» Written request
Copy out every one of the items below word for word, keeping each line intact and in the same order.

» Records provided
------------------------
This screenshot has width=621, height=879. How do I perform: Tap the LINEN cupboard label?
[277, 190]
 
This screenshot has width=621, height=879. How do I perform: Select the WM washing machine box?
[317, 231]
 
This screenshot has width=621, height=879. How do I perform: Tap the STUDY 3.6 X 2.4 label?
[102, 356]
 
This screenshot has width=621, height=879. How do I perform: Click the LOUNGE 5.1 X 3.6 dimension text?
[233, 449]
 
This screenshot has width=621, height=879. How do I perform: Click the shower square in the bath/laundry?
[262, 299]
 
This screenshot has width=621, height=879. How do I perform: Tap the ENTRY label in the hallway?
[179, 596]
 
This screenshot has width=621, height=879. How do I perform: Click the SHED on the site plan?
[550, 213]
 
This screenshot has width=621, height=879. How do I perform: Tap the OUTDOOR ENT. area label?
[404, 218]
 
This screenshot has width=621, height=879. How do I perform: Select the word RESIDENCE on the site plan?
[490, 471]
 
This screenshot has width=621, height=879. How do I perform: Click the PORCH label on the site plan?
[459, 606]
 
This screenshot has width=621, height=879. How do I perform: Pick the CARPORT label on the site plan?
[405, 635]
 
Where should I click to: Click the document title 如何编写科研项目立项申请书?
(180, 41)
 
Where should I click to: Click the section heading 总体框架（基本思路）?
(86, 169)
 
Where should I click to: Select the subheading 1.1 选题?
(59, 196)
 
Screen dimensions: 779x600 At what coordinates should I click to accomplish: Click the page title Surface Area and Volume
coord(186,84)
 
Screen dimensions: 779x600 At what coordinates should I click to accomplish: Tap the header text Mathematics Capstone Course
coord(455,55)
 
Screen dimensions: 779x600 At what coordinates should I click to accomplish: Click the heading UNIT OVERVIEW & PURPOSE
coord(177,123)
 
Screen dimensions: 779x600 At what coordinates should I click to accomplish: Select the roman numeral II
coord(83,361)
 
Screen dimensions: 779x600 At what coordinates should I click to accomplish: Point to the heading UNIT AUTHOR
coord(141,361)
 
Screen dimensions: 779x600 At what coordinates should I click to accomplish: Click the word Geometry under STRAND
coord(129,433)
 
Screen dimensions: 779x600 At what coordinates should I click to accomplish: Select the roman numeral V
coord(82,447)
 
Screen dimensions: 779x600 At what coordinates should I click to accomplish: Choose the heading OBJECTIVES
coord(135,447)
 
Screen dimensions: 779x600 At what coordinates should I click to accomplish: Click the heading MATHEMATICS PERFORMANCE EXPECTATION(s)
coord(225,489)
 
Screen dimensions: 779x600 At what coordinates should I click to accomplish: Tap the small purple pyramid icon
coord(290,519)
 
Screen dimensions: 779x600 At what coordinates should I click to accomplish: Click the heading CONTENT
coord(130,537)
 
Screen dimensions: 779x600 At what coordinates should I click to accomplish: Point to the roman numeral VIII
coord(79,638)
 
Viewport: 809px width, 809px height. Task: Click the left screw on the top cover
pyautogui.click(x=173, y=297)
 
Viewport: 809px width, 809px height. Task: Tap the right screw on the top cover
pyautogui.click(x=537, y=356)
------------------------
» Response
This screenshot has width=621, height=879. How do I perform: Tap the LINEN cupboard label?
[277, 190]
 
This screenshot has width=621, height=879. How do I perform: Select the WM washing machine box?
[317, 231]
 
This screenshot has width=621, height=879. How do I perform: Tap the STUDY 3.6 X 2.4 label?
[102, 356]
 
This screenshot has width=621, height=879. How do I perform: Click the LOUNGE 5.1 X 3.6 dimension text?
[233, 449]
 
This screenshot has width=621, height=879. How do I perform: Click the shower square in the bath/laundry?
[262, 299]
 
This screenshot has width=621, height=879. How do I perform: Tap the ENTRY label in the hallway?
[179, 596]
 
This screenshot has width=621, height=879. How do I perform: Click the SHED on the site plan?
[550, 213]
 
This screenshot has width=621, height=879. How do I perform: Tap the OUTDOOR ENT. area label?
[404, 218]
 
This screenshot has width=621, height=879. How do I perform: Select the word RESIDENCE on the site plan?
[490, 471]
 
This screenshot has width=621, height=879. How do I perform: Click the PORCH label on the site plan?
[459, 606]
 
This screenshot has width=621, height=879. How do I perform: Pick the CARPORT label on the site plan?
[405, 635]
 
Where should I click to: Click the document title 如何编写科研项目立项申请书?
(180, 41)
 
Where should I click to: Click the section heading 总体框架（基本思路）?
(86, 169)
 
Where should I click to: Select the subheading 1.1 选题?
(59, 196)
 
Screen dimensions: 779x600 At what coordinates should I click to accomplish: Click the page title Surface Area and Volume
coord(186,84)
 
Screen dimensions: 779x600 At what coordinates should I click to accomplish: Tap the header text Mathematics Capstone Course
coord(455,55)
 
Screen dimensions: 779x600 At what coordinates should I click to accomplish: Click the heading UNIT OVERVIEW & PURPOSE
coord(177,123)
 
Screen dimensions: 779x600 At what coordinates should I click to accomplish: Select the roman numeral II
coord(83,361)
 
Screen dimensions: 779x600 At what coordinates should I click to accomplish: Point to the heading UNIT AUTHOR
coord(141,361)
 
Screen dimensions: 779x600 At what coordinates should I click to accomplish: Click the word Geometry under STRAND
coord(129,433)
 
Screen dimensions: 779x600 At what coordinates should I click to accomplish: Select the roman numeral V
coord(82,447)
 
Screen dimensions: 779x600 At what coordinates should I click to accomplish: Choose the heading OBJECTIVES
coord(135,447)
 
Screen dimensions: 779x600 At what coordinates should I click to accomplish: Click the heading MATHEMATICS PERFORMANCE EXPECTATION(s)
coord(225,489)
 
Screen dimensions: 779x600 At what coordinates should I click to accomplish: Tap the small purple pyramid icon
coord(290,519)
 
Screen dimensions: 779x600 At what coordinates should I click to accomplish: Click the heading CONTENT
coord(130,537)
 
Screen dimensions: 779x600 At what coordinates should I click to accomplish: Point to the roman numeral VIII
coord(79,638)
 
Viewport: 809px width, 809px height. Task: Click the left screw on the top cover
pyautogui.click(x=173, y=297)
 
Viewport: 809px width, 809px height. Task: Tap the right screw on the top cover
pyautogui.click(x=537, y=356)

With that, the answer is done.